微型光纤探针由一根标准的多模光纤经熔融拉锥法制备而成。该多模光纤芯径为62.5微米，包层直径为125微米，连接头类型为FC/PC；具体的制备方法如下：用光纤剥线钳剥去光纤中间的一段2厘米的涂覆层后，将其套进一个玻璃毛细管中用于保护光纤，毛细管的内径为0.9毫米，壁厚为0.1毫米，长度为12厘米，然后把裸露的光纤平行放置于酒精灯上方的外焰处，静置40秒左右待光纤熔融后，借助双手以2毫米每秒的速度将熔融的部分拉制成直径约为45微米，长度约为1.6毫米细光纤，紧接着将光纤拿离火焰，在常温下静置2分钟，最后用光纤切割刀将拉细的部分切断。光纤探针的直径可以通过拉制的速度和切割的位置来调控。

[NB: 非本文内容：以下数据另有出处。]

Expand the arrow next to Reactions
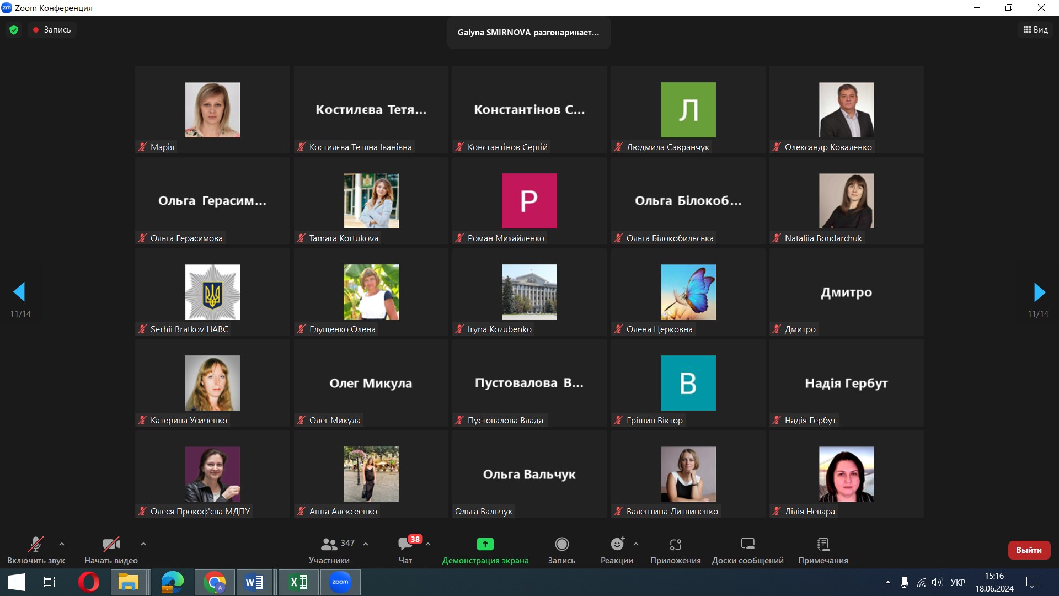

为了把微透镜整齐地组装在光纤探针端面，先将光纤竖直地固定在微调节架上，用微移液器将浓度为5.1×10⁴微粒/微升的微透镜悬浮液滴加在光纤端面，然后往光纤中通入波长为1550纳米，功率为100毫瓦的激光，微透镜经过激光照射后产生光泳效应，开始汇聚到光纤端面的中心，并整齐地排列在光纤端面，经过两分钟后，微透镜悬浮液的水分被蒸干，由于静电吸引，微透镜会稳定地粘附在光纤端面，形成一个有规则的微透镜阵列。

实验样品：纳米颗粒和细胞悬浮液用微型移液器滴到样品池中，使液滴完全浸没光纤末端，其中纳米颗粒的悬浮液的制备是先将颗粒的粉末用去离子水稀释(稀释比为1:1000)，然后超声五分钟使悬浮液均匀。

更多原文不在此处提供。